_TASK DETAILS:_ Format the part of the records that opens with the line containing "Select the cheerful country song example" and runs through the end of the records as a JSON list of strings, with one string per line and no blank lines. Leave the pictures out of the answer.

(Element and text position data)
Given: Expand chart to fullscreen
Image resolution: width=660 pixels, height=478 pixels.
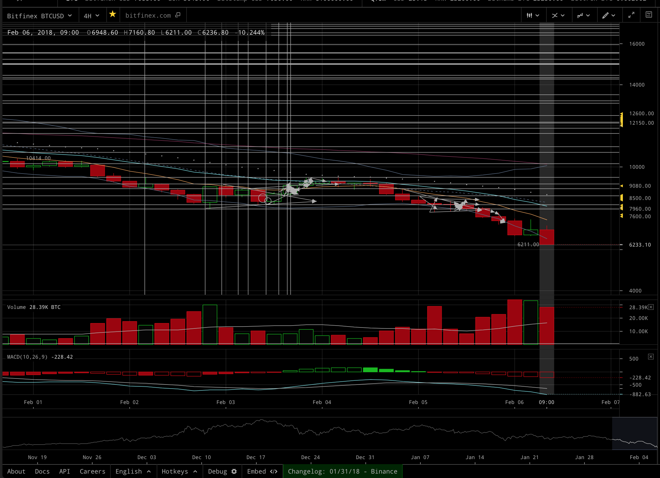Looking at the screenshot, I should [x=631, y=15].
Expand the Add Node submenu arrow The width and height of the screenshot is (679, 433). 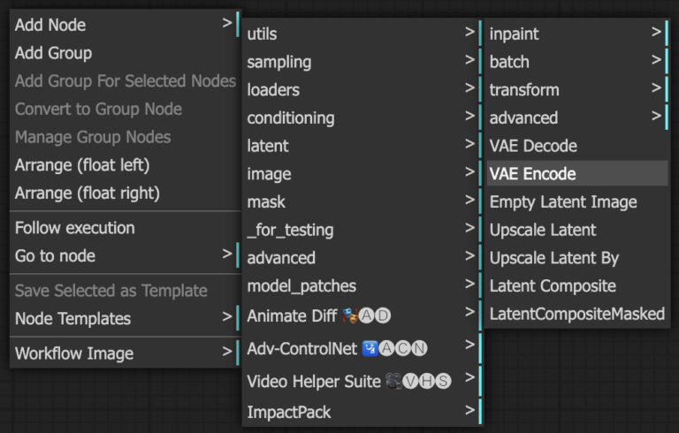[x=227, y=24]
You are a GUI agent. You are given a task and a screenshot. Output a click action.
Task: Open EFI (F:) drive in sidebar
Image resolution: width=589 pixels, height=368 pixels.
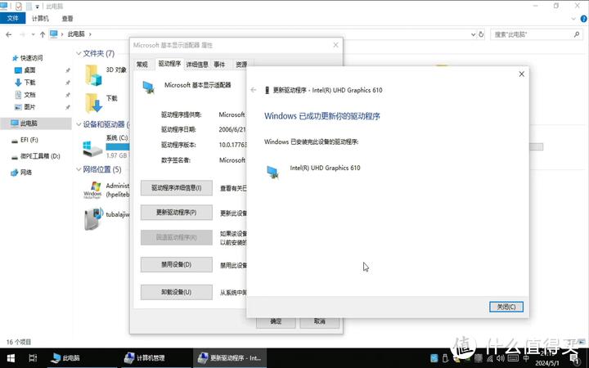click(29, 141)
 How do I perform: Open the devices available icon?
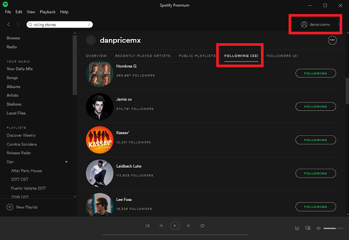click(308, 228)
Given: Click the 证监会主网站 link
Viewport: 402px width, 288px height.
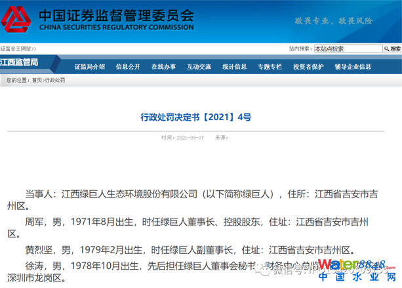Looking at the screenshot, I should pyautogui.click(x=17, y=49).
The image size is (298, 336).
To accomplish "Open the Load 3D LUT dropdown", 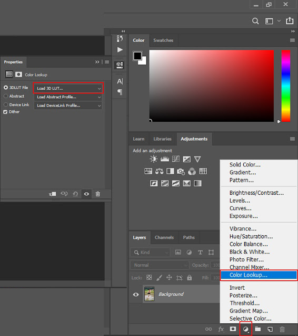I will pos(68,88).
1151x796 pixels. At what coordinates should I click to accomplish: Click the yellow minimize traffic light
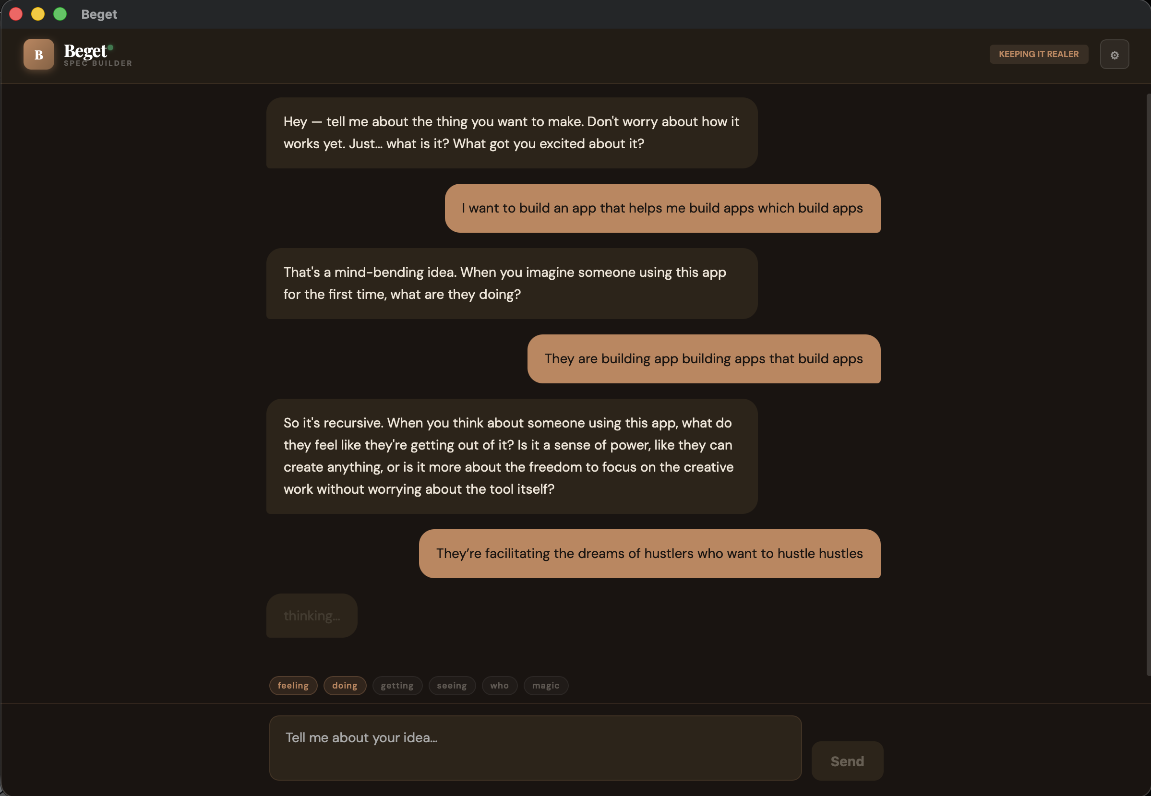click(x=38, y=14)
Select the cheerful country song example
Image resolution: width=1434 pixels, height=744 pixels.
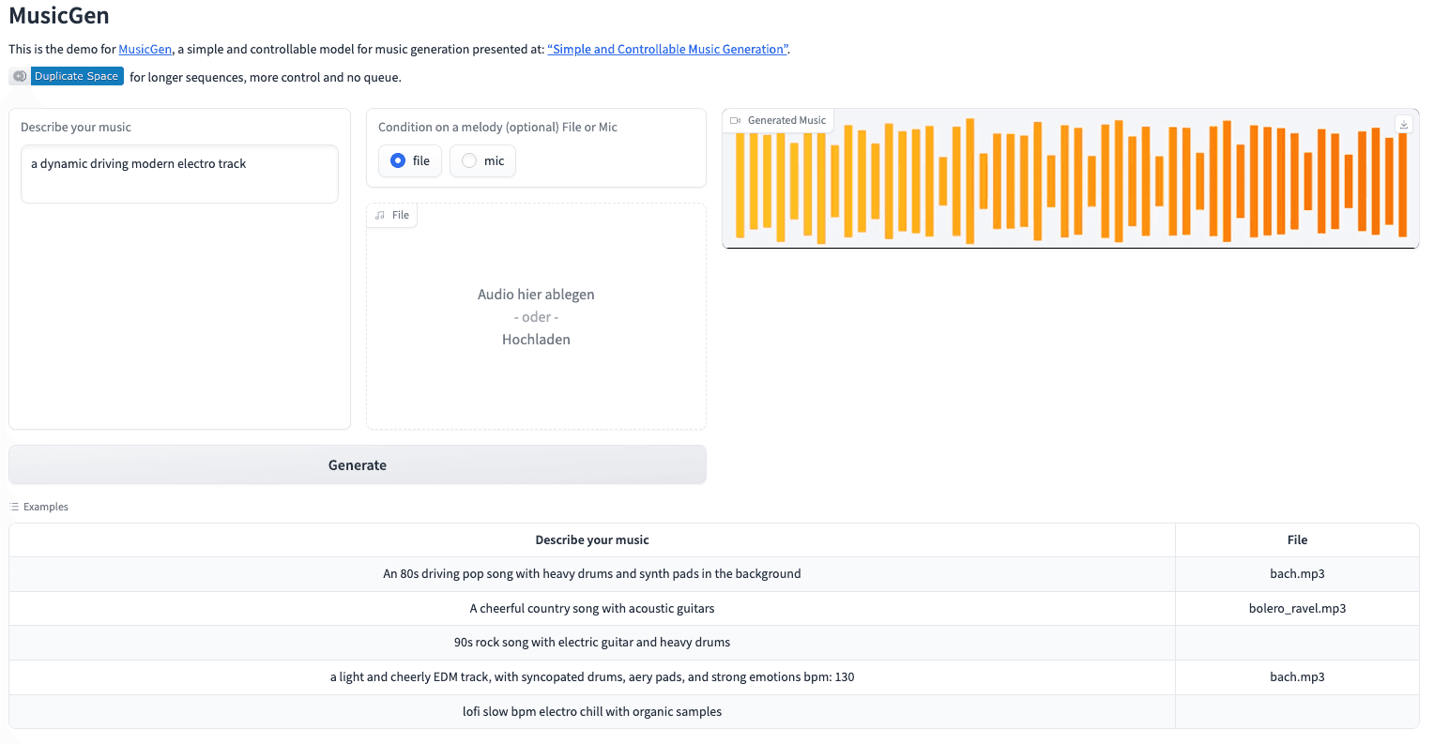pos(591,609)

_RESPONSE TO THIS EXERCISE:_
[
  "Select the cheerful country song example",
  "Image resolution: width=1434 pixels, height=744 pixels.",
  "pos(591,609)"
]